Set task:
Express every line of the items below as a Markdown table with the columns "No." and "Text," numbering the rows and omitting blank lines. Leave the pictures out of the table.

──────

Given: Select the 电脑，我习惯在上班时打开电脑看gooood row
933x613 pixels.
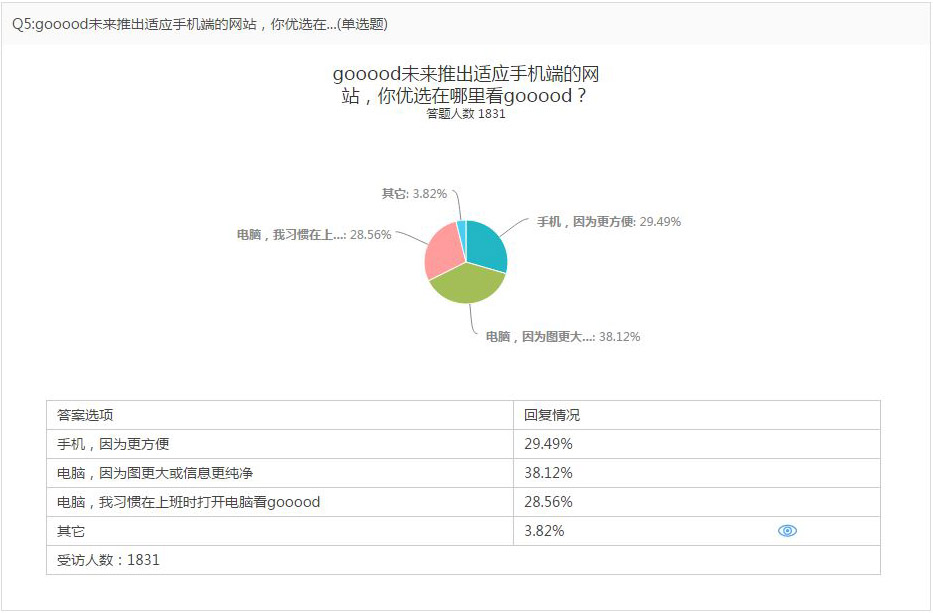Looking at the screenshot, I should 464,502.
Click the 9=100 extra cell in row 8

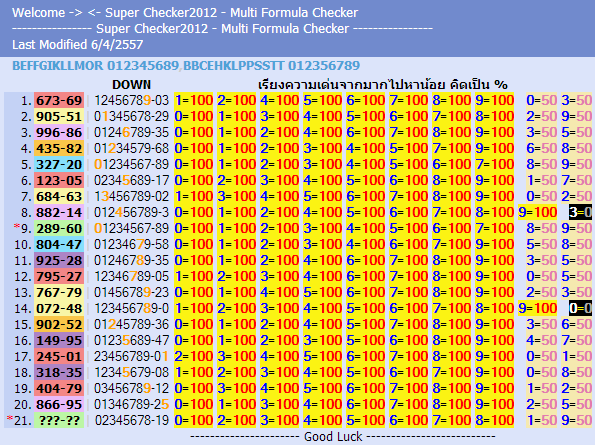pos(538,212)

──────

Task answer:
| No. | Text |
|---|---|
| 1 | Given: Select the 电脑，我习惯在上班时打开电脑看gooood row |
| 2 | 933x613 pixels. |
| 3 | Looking at the screenshot, I should 464,502. |
| 4 | Click the 9=100 extra cell in row 8 |
| 5 | pos(538,212) |